John Gaunt, 1er duc de Lancaster , au quatorzième siècle serait «mort de la décomposition des organes génitaux et du corps causée par des rencontres fréquentes avec les femmes, car il était une célèbre prostituée». Aujourd'hui, ses symptômes préfèrent parler d'une maladie sexuellement transmissible, mais ses contemporains ont probablement vu des parallèles entre lui et l'histoire de
Raul I de Vermandois . Ce noble mari français du XIIe siècle, peu de temps avant l'incident, a pris sa troisième femme, après quoi il est tombé gravement malade. Pendant le rétablissement, son médecin lui a recommandé de s'abstenir de rapports sexuels, mais il a négligé la recommandation. Lorsque le médecin, à cause de l'urine de Raoul, a déterminé qu'il avait quand même eu des relations sexuelles, il a recommandé à Raul de remettre ses affaires en ordre car il lui restait environ trois jours à vivre - et ce diagnostic était correct.

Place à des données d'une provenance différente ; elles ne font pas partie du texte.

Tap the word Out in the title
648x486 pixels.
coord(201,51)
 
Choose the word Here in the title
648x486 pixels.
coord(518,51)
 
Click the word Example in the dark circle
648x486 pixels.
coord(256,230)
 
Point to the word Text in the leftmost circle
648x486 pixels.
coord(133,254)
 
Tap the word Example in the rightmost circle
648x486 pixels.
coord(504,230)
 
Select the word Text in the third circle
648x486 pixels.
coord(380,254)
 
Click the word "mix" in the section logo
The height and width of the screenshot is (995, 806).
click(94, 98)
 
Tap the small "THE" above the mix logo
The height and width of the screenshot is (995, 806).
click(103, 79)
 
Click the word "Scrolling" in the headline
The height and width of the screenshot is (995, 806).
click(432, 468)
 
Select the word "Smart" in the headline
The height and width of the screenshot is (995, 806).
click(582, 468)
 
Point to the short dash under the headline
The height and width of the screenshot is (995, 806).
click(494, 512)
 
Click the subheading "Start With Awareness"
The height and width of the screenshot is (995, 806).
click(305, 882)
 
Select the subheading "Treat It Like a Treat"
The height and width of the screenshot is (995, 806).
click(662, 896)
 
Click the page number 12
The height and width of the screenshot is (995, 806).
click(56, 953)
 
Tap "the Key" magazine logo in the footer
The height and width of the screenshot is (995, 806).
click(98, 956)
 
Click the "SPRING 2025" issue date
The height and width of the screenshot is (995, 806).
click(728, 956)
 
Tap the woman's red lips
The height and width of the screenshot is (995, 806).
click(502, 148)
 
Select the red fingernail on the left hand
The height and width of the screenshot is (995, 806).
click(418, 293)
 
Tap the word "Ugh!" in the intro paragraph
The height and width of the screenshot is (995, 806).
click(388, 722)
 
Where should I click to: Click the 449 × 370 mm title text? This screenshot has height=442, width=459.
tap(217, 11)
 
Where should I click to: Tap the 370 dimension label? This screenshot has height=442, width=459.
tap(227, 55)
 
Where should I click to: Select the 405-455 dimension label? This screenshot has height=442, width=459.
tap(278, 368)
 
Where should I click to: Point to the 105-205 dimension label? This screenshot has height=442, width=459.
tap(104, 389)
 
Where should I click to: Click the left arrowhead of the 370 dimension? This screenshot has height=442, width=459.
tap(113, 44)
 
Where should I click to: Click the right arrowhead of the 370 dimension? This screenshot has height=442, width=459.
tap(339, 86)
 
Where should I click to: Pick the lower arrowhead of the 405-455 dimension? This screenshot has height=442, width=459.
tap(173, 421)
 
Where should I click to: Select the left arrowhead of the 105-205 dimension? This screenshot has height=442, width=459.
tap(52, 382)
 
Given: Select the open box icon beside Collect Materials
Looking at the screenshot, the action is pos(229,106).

Selon les concepts médiévaux du corps, basés sur un système de quatre fluides humains élémentaires, ou
humeurs (sang, flegme, bile noire et jaune), le comportement de ces hommes était associé à des problèmes. Le système humoral est né de l'idée que la santé est basée sur un équilibre des humeurs et que la maladie est le résultat de leur déséquilibre. L'équilibre et la bonne santé ont été atteints grâce à l'expulsion de divers fluides corporels, y compris les graines. Par conséquent, la vie sexuelle régulière faisait partie d'un comportement sain pour la plupart des hommes, mais une mesure était nécessaire à cet égard. Trop de sexe a dévasté le corps; dans les cas les plus graves, cela pourrait entraîner des conséquences fatales, que Raul lui-même a connues.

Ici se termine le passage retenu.